Based on my recent testing, it seems like it is possible to attach PDF files to notes in Joplin, but the content of those PDF files doesn't get searched when the user enters a search string. I think it would be handy for Joplin to search both the note text and the text in any attached PDF files. It would make Joplin more useful for managing academic papers and that sort of thing. Thanks for all the work you've done so far on this great app!
I here came to suggest the same thing. This is a fairly big issue for me given the fact that a large number of existing research notes I am importing from Evernote are PDFs. This feature could also be linked to the ability to natively view/preview PDFs within Joplin as per issue #877 .
I currently have lots of scanned and OCR-ed documents as PDFs in Evernote and rely on being able to search the text of them. So this feature is more important to me than preview of PDFs.
I totally agree with previous speakers.
For me, this is an essential piece for switching from Evernote, as I scan everything I receive in the mail.
The actual OCR can always be solved outside of Joplin, but searching already OCR:ed or otherwise searchable files is really needed.
I definitely see a potential complication with this though when searching on a mobile device where you might not sync all attachments.
Can there be some kind of search index, created by the desktop or terminal application, saved alongside each note perhaps?
Hey there, it looks like there has been no activity on this issue recently. Has the issue been fixed, or does it still require the community's attention? This issue may be closed if no further activity occurs. You may also label this issue as "backlog" and I will leave it open. Thank you for your contributions.
Just a small comment to prevent the bot from closing this request.
Hey there, it looks like there has been no activity on this issue recently. Has the issue been fixed, or does it still require the community's attention? This issue may be closed if no further activity occurs. You may comment on the issue and I will leave it open. Thank you for your contributions.
Don't close.
I can only agree with the previous speakers. I scan almost all documents with a Fujitsu Scansnap ix500 and it would be absolutely awesome if you could search these PDFs in Joplin.
Hello, I'm just discovering Joplin and it really looks like the Evernote replacement I am looking for. But I use EN extensively to store pdf files and searching the PDF content is THE feature that I can find only in EN at the moment. Having it in Joplin would definitely convince me to do the switch. Thanks!
Searching for the same thing and have the same use case. Lots of docs scanned to Evernote with OCR and need to be able to search them. This is preventing me from switching at present but I will keep an eye on progress. Otherwise looks great.
I also think within pdf search to be very important. Would an integration with something like rga be possible. That is a command line utility based on ripgrep which also search within files.
Hey there, it looks like there has been no activity on this issue recently.
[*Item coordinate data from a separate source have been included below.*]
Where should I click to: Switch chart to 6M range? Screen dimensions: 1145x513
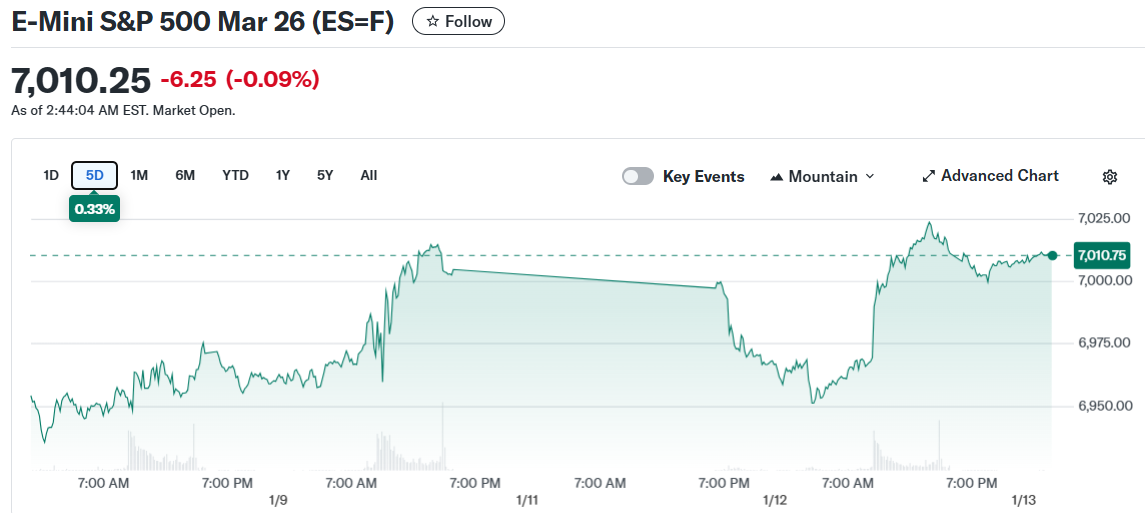pyautogui.click(x=185, y=175)
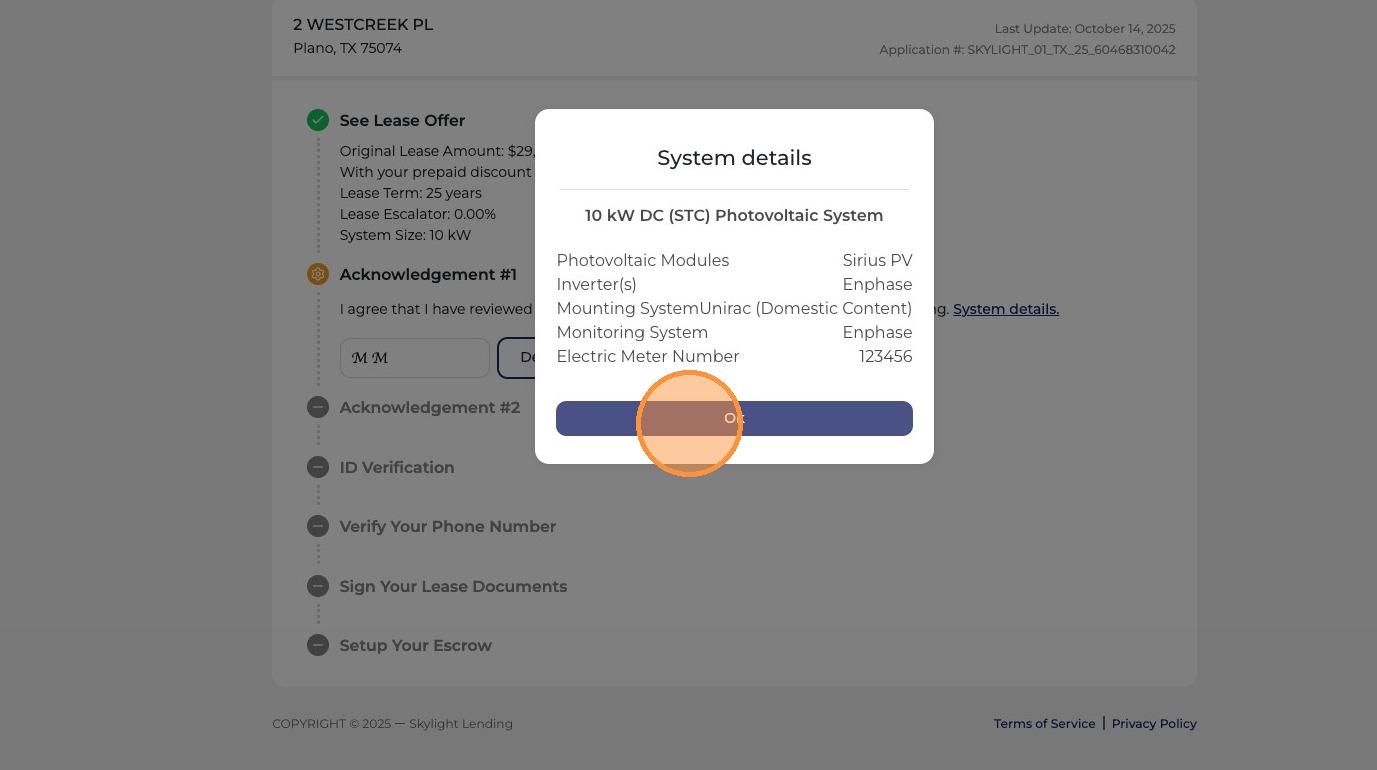The image size is (1377, 770).
Task: Open the Terms of Service link
Action: click(1044, 723)
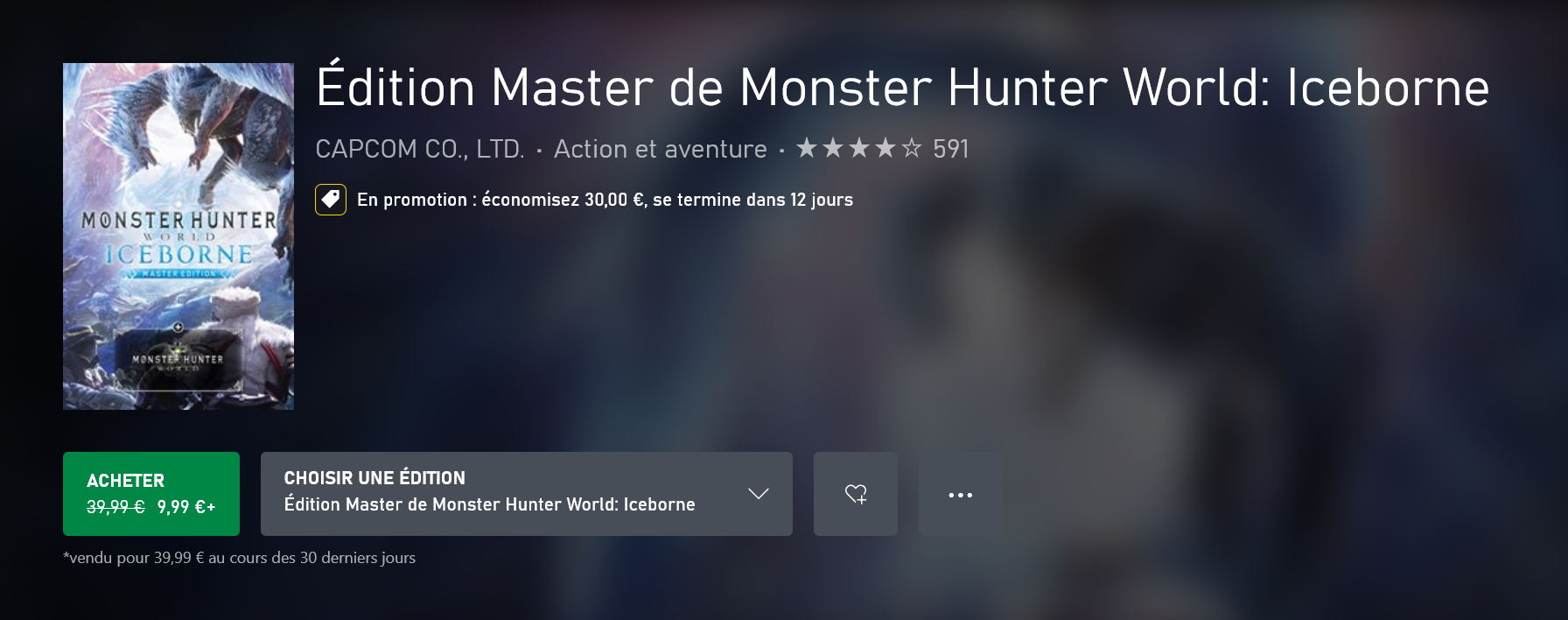Click the yellow promotion tag icon
The height and width of the screenshot is (620, 1568).
(331, 200)
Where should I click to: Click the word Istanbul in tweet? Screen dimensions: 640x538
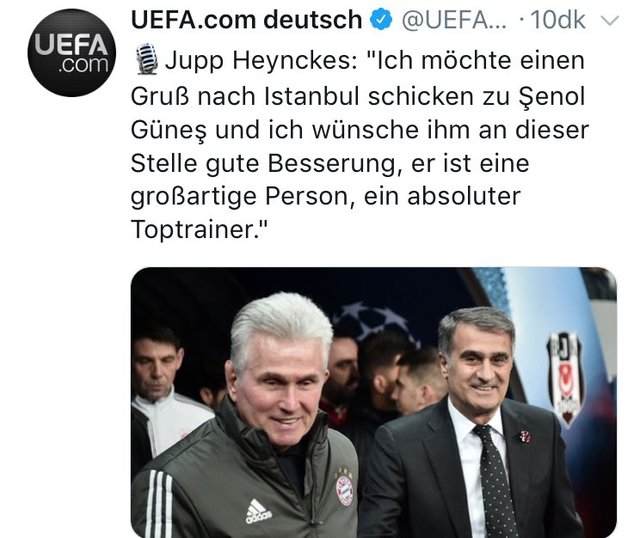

Has the issue been fixed, or does it still require the community's attention? This issue may be closed if no further activity occurs. You may comment on the issue and I will leave it open. Thank you for your contributions.
It would be great to add this feature. Any thoughts about integrating something like rga.
This would be an excellent feature. I primarily use Evernote as a scanning and searching repository so to make the full switch from EN to Joplin would require this feature.
@laurent22 Any thoughts or ideas on how to move forward with this?
Maybe there are some obvious (but less obvious to me) reasons not to use something like pdf.js (https://github.com/mozilla/pdf.js), which already seems well established for reading and extracting text from PDF files.
Something like this combined with my previous suggestion of creating a plain text file that is saved alongside each note perhaps might work?
Granted, I have no idea how Joplin actually handles search internally, but if the contents of the PDF file is available as a plain text file, it at least seems reasonable for it to be picked up by Joplin's search, while at the same time offloading any reading/extracting of PDF files to some other time than when the user actually performs the search.
This is also an essential feature for me.
I'd love to see this as well.
Most helpful comment
I totally agree with previous speakers.
For me, this is an essential piece for switching from Evernote, as I scan everything I receive in the mail.
The actual OCR can always be solved outside of Joplin, but searching already OCR:ed or otherwise searchable files is really needed.
I definitely see a potential complication with this though when searching on a mobile device where you might not sync all attachments.
Can there be some kind of search index, created by the desktop or terminal application, saved alongside each note perhaps?